Before I start defining the situation and asking a question, I'd like to make a few things clear:
- this is not a homework, merely a matter of personal interest and enthusiasm
- I am neither a physicist, nor a native English speaker, therefore I encourage anyone with proper knowledge to go ahead and edit anything in my post to correct/improve any terminology, thread title including
I'd like to start with an image I created for this purpose, I hope I didn't make any huge mistakes in it. So, here's the situation:
We have a biker weighing m1 riding a bicycle weighing m2, therefore the total weight m = m1 + m2.
The biker is driving at a constant speed of v and is about to jump down from a higher ground to a lower ground, while the total height he's jumping, the height difference of those two grounds is h.
According to how fast he's going and how high he's jumping from, he'll jump a distance d.
The question: What's the biker's weight at the moment of landing with which he's "pushing" the bicycle down? As I'm not a physicist and I'm not sure what's the proper term, I'll try to form it like this:
I know what the maximum weight the bicycle can hold is according to the manufacturer and I need to calculate whether I will exceed this limit when performing such a jump.
Things to consider: I believe there are many factors which can't be counted with properly, therefore
I think, and now correct me if I'm wrong:
- that we can assume that the forward speed when landing will be the same as the forward speed before jumping. Of course it won't, but I believe this speed will not drop so much, so possibly we can ignore it
- I believe there's a huge difference between locking one's joints and dropping with a rigid body versus using the proper technique, keeping joints free and flexing one's arms and legs to absorb the mass of landing. I don't know how it'd be possible to include this factor to the calculation, I'll let people decide.
Feel free to propose anything I forgot to include in my question, and again, if anyone who can edit posts can improve anything I wrote, please, don't hesitate and do so.
Best Answer
You are trying to figure out the force your bicycle can withstand, although you have posed the question so as to get that answer back as a "mass multiplier." The answer to your question really varies a ~LOT~ with technique. The best we can do here is give boundaries to the possible set of answers.

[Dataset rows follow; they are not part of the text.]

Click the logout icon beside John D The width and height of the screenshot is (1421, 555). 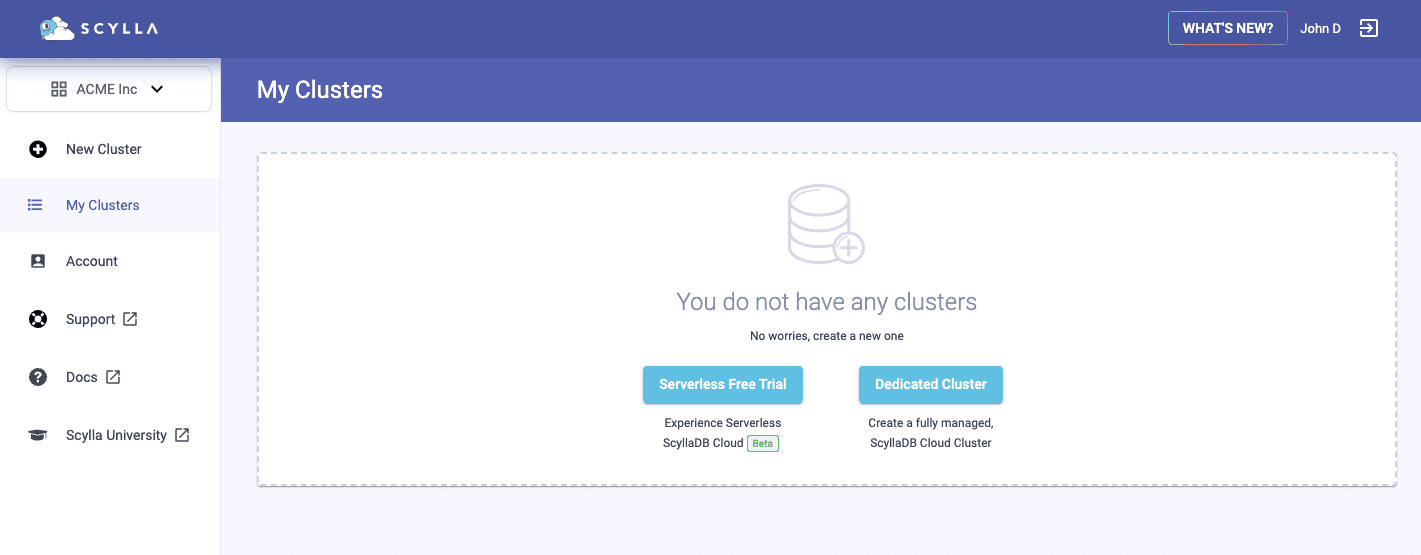click(x=1369, y=28)
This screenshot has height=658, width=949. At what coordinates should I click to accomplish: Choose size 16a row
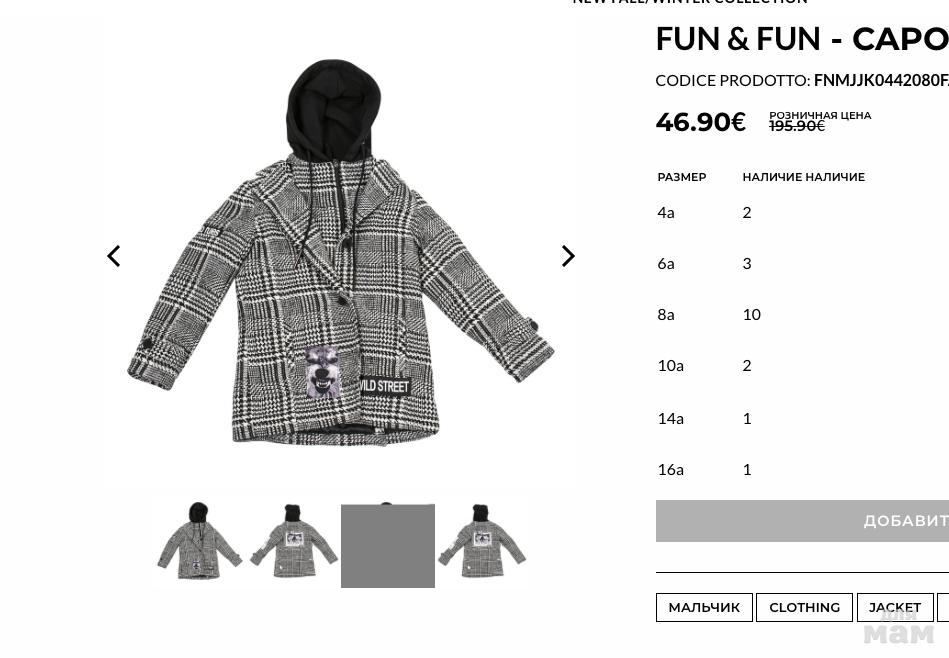[803, 469]
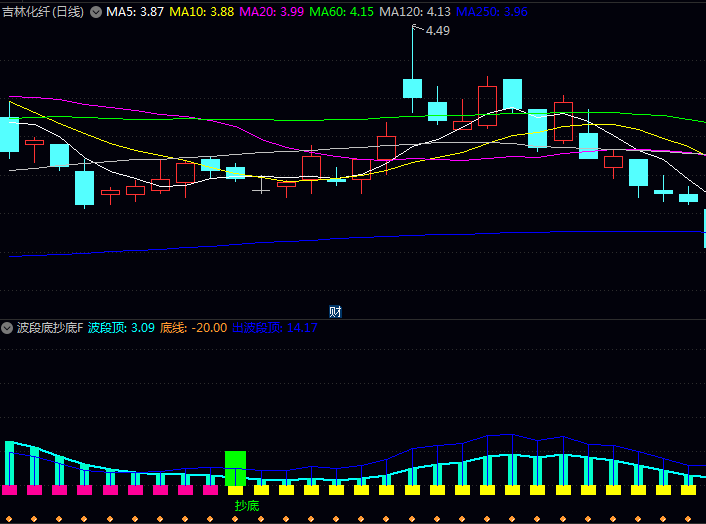This screenshot has width=706, height=524.
Task: Click the green MA60 indicator label
Action: click(x=341, y=12)
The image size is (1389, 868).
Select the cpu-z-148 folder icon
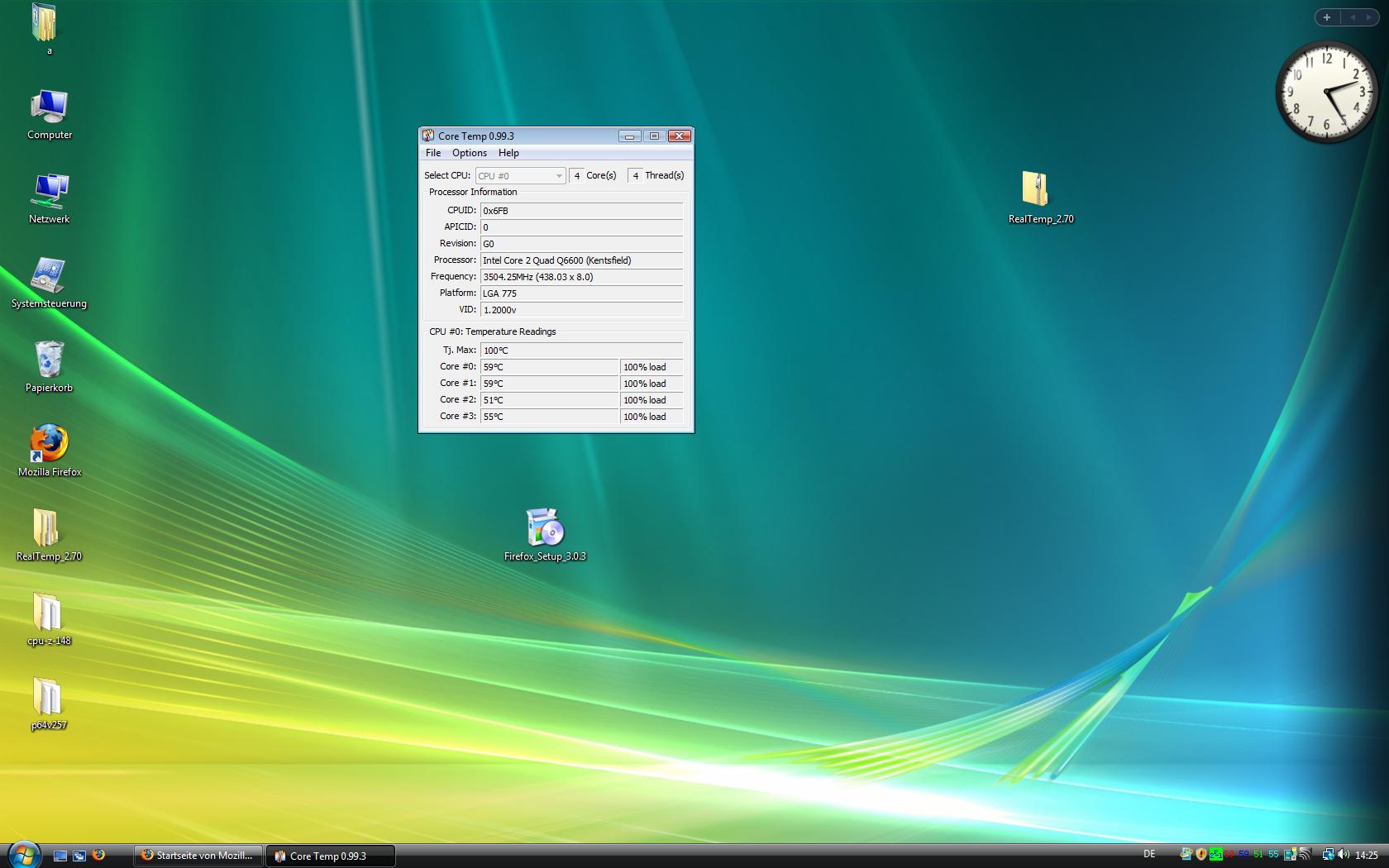47,613
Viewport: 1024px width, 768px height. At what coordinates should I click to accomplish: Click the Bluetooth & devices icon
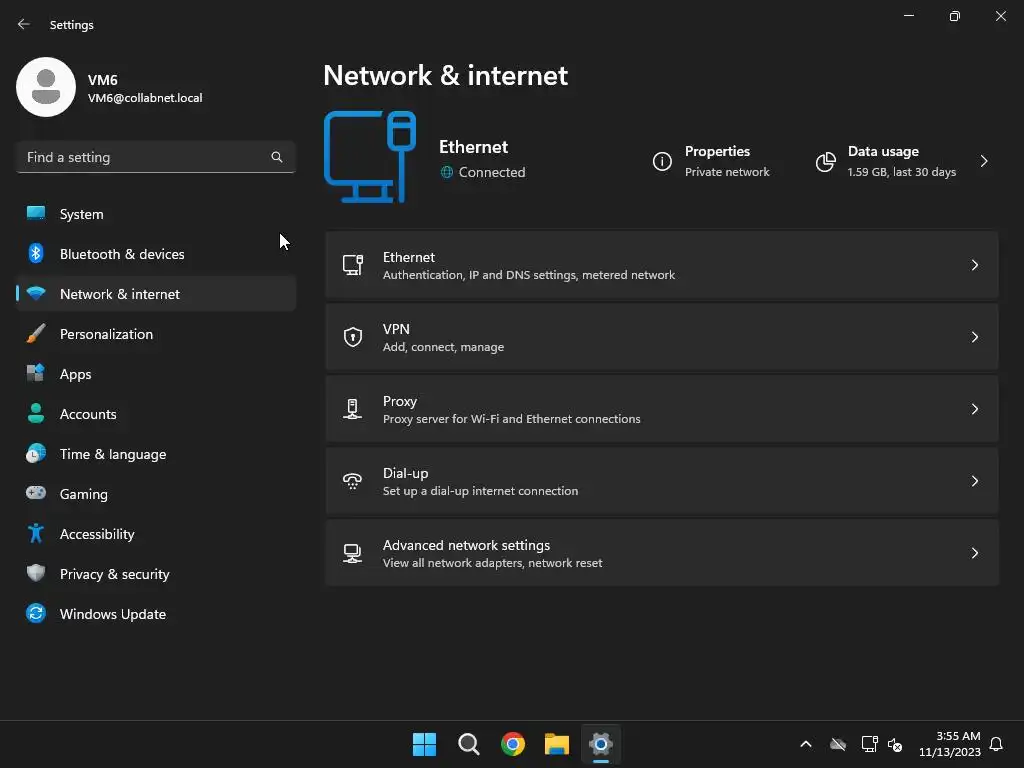36,254
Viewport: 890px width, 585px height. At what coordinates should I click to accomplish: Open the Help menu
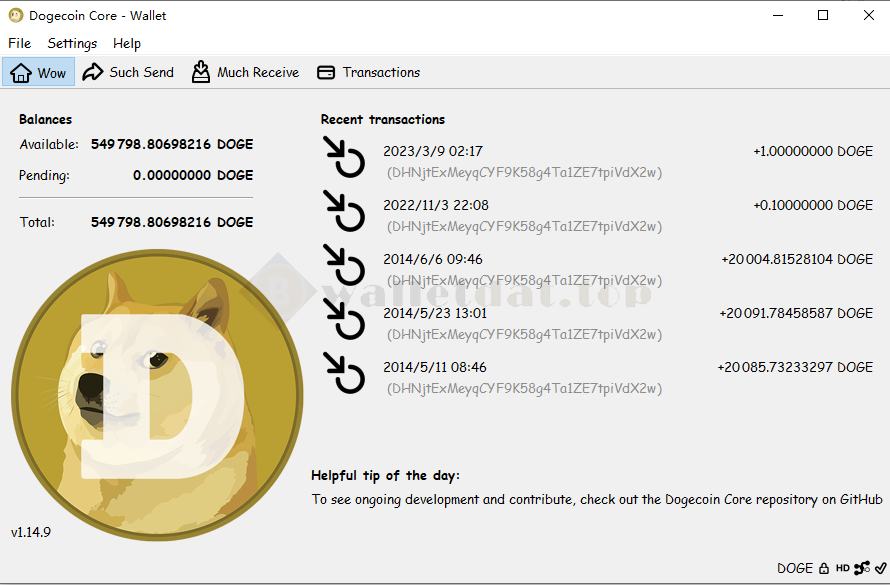(127, 43)
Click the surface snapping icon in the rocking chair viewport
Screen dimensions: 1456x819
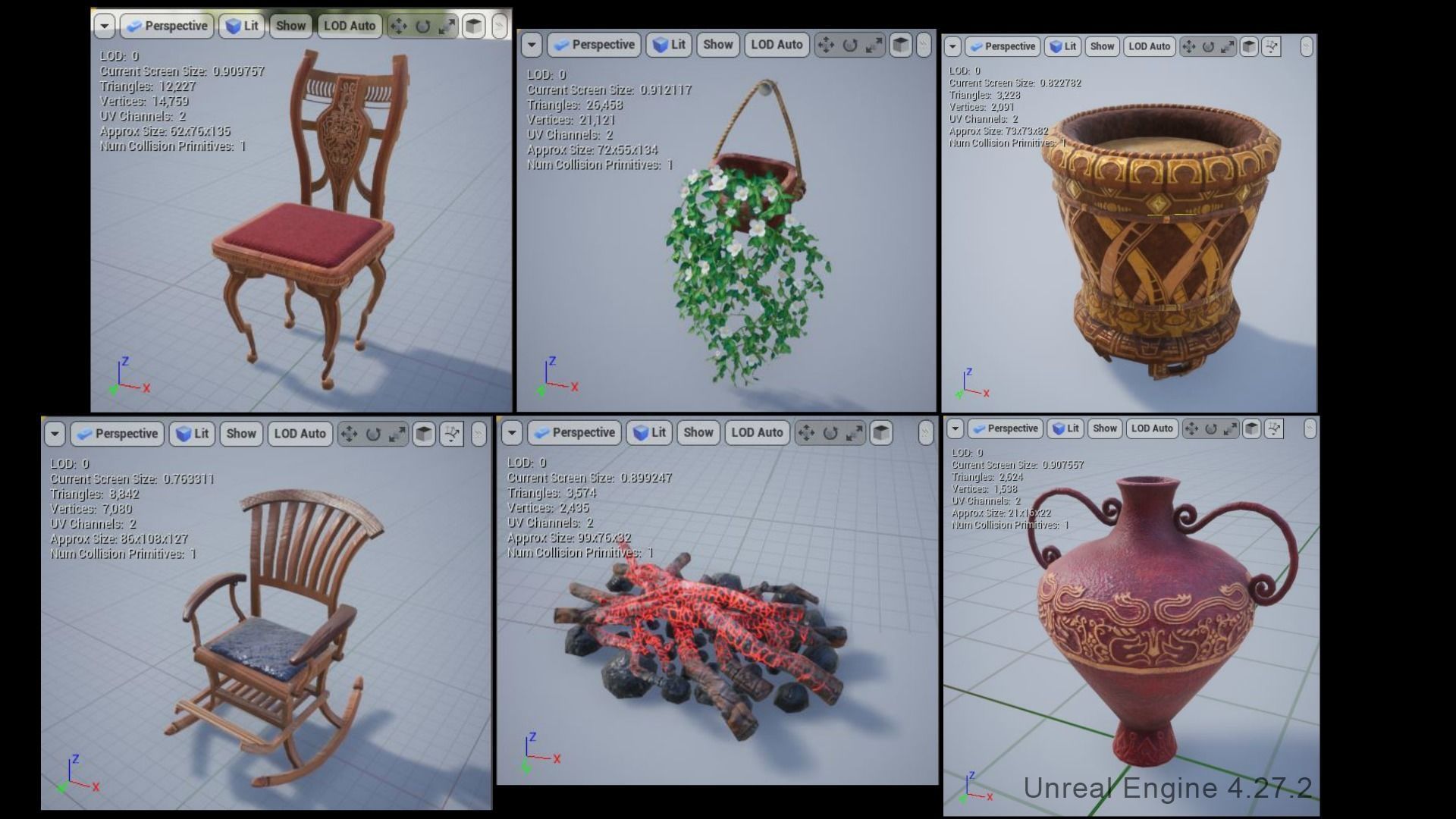click(452, 434)
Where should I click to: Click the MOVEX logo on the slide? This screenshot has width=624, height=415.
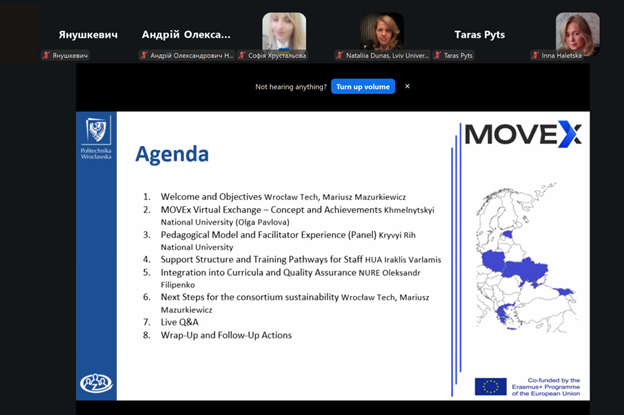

Assuming anything approaching good technique, the bike will land and start a rebound without bearing any appreciable weight from the rider. So mass of the bike ('m2') may be ignored.
Forward velocity 'v' and distance 'd' both have nothing to do with the problem.
What does matter is h, m1, hardness of the ground, and technique (to include rider's physical fitness and anthropomorphic measurments). Technique is the ability to decelerate the downward velocity of m1 to 0, while exerting the lowest peak downward force on the bike. Once you figure out what this peak force is, you have "effective" weight at landing.
Assume hard landing surface, so we can remove that from the equation. Assume a simultaneous two-wheel landing (I am not saying this is best, just makes calculation a bit easier). Assume that the tires plus your body mechanics give you 0.3m (just over 1 foot)of deceleration distance for m1. You did not give a weight, so to make math (and subsequent scaling) easy, I will assume 100 kg. y = 0.3m is height of m1 at touchdown and y=0 is height of m1 when your face and/or crotch smash into the bike frame.
F=ma. Or, more completely in this case: (The sum of forces) = ma. In the space of 0.3 m, m1 must come to rest (vertically). To do that you need to generate an 'a' which will result in dh/dt = 0. This in turn will require a net force upward. We need to find dh/dt at (wheels) touchdown; then calculate a; then derive a net force to accomplish that. Three problems. here we go...
1.) dh/dt at contact was given by dbrane (sign correction add for my frame of reference) --> -SQRT(2gh). So if h = 2m, then dh/dt = about -6.3 m/s at wheel contact.
2.) To bring dh/dt to 0 in the space of 0.3 m, we need to use the same form of the equation used in step one, but this time: -(dh/dt) = SQRT(2a(-dy)). For our 2m jump, this is -(-6.3 m/s) = 6.3 m/s = SQRT(0.6a). 'a' = about 66 m/(s^2), which is equivalent to about 6.7 gravities.
3.) We are back to F=ma, with a twist. Define the amount of force exerted by the rider = Fr. Define the amount of force exerted on the rider by gravity = Fg = (100Kg)(-9.8m/(s^2)) = -980N. Then (Fr + Fg) = (100kg)(66m/(s^2)) = 6600N. Fr = 6600N + 980N = 7580N.
The force exerted (assuming the rider can apply it smoothly) is about 1700 pounds force.
By doing a one wheel landing, you could simultaneously shorten the effective drop and lengthen the subsequent deceleration distance; both of which would significantly lower the required deceleration forces. My advice: Limit your jumps to under 2m vertical drop.